My Blogs Aren’t Ranking in Google! 6 Possible Reasons
Updated last on:
May 8, 2022
Is the content in your Blog not ranking? Blogs that don't rank also don't get traffic. Oof. The good news is you may be a few small tweaks away from flipping the script. Find out if one of these 6 reasons is the offender.
by Eric Sharp
Bearer of bad news
A company is blogging ferociously, thinking Google is loving their content, and I come along and share the bad news:
Your blogs are not ranking and unfortunately getting little organic traffic.
[Blank stares]
[Phone silence]
[Middle fin…] Not quite yet!
If this is also your reality, there could be one or multiple SEO issues preventing rankings and traffic.
Before we dig in, let me share some sobering research data.
Some studies show that blogs miss the mark 80 to 90% of the time .To add insult to injury, the average quality blog post costs $900 after website expenses (e.g. hosting, design), tapping into subject matter experts, writing, editing & finally publishing. To put it bluntly…
Blogs fail more than they succeed.
If your blogs are struggling to get rankings and drive traffic, you have company. It’s a common problem many marketers face. It’s both frustrating and ROI-crushing.
Let’s find out if one of these 6 reasons is the offender.
1. Your blogs sit under a subdomain, rather than a subdirectory structure
What’s the URL structure of your blog?
-
- http://blog.website.com (subdomain structure)
- http://www.website.com/blog (subdirectory or subfolder structure)
If you said #1, this could be a major reason your rankings and traffic are suffering. When your entire blog runs under a subdomain, search engines will treat it as a separate website, which dilutes brand authority.

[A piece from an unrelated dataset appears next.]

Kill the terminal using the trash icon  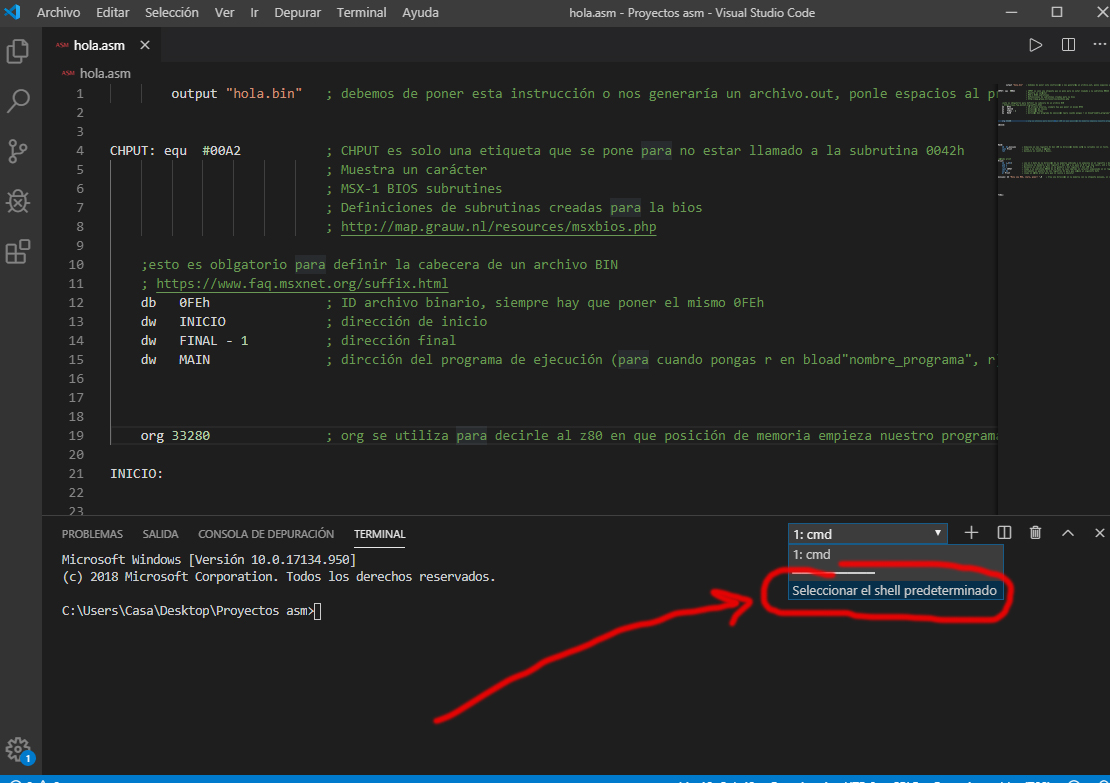click(1035, 532)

Many blogging platforms today (e.g. Hubspot, WordPress) make it plug-and-play. Setting up your entire blog on a subdomain is easy for them, and for you. But, that convenience comes at a price.

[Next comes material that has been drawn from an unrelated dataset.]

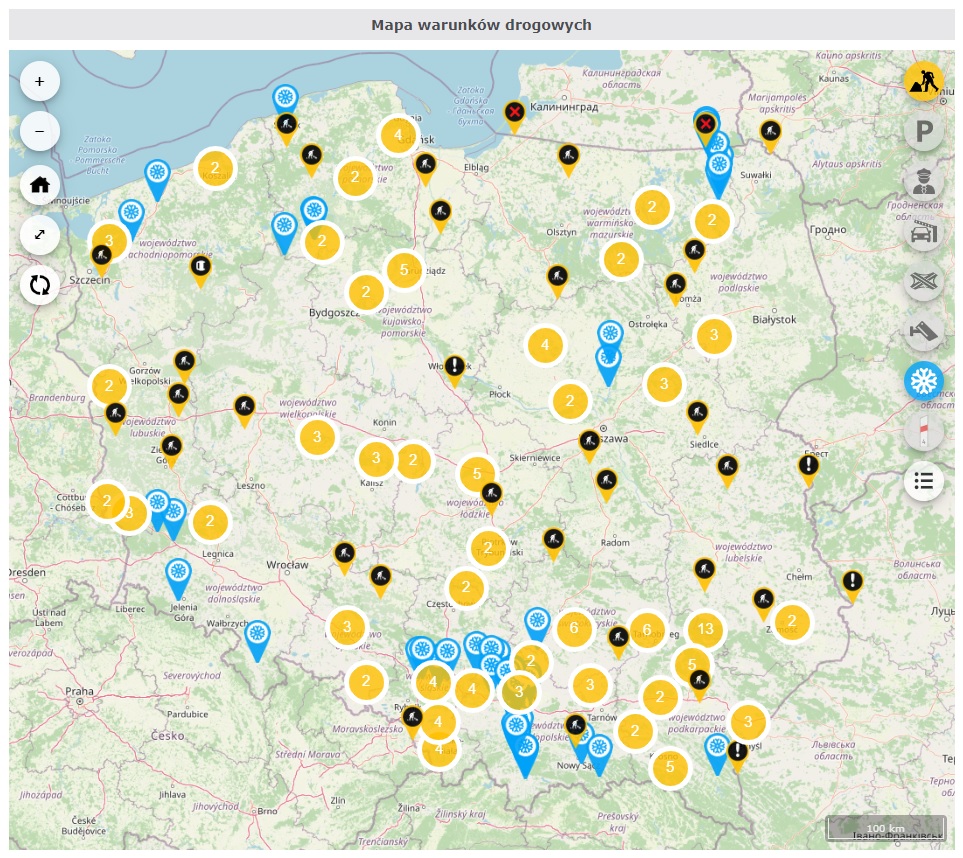The image size is (963, 858).
Task: Refresh the road conditions map
Action: click(x=40, y=285)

Rand Fishkin, Moz Founder, made it clear when discussing subdomains vs. subfolders:
- Subdomains SOMETIMES inherit and pass link/trust/quality/ranking metrics between one another
- Subfolders ALWAYS inherit and pass link/trust/quality/ranking metrics across the same subdomain
For the best blog results, stay away from subdomains.
2. There are too few internal links to blog posts
If you’re not linking to Blogs throughout your website, you’re missing out on big opportunity.
Establishing an internal linking structure is one of the easier and more powerful things you can do to help the search engines.
3. The title of your blog isn’t in the H1 tag
H1, H2, and H3 tags are some of the most important indicators of a page’s structure.
Think of these as the same headers you created in your High School English papers. They break up your page’s contents and provide hierarchy for the reader.
Your blogs need that same hierarchy, and it starts with the H1 tag being the title of your blog. This is a critical on-page optimization element.
4. Your blog homepage shows ALL your blogs (rather than just a teaser of each)
This issue gives me heart palpitations because it negatively impacts your website’s SEO and its user experience.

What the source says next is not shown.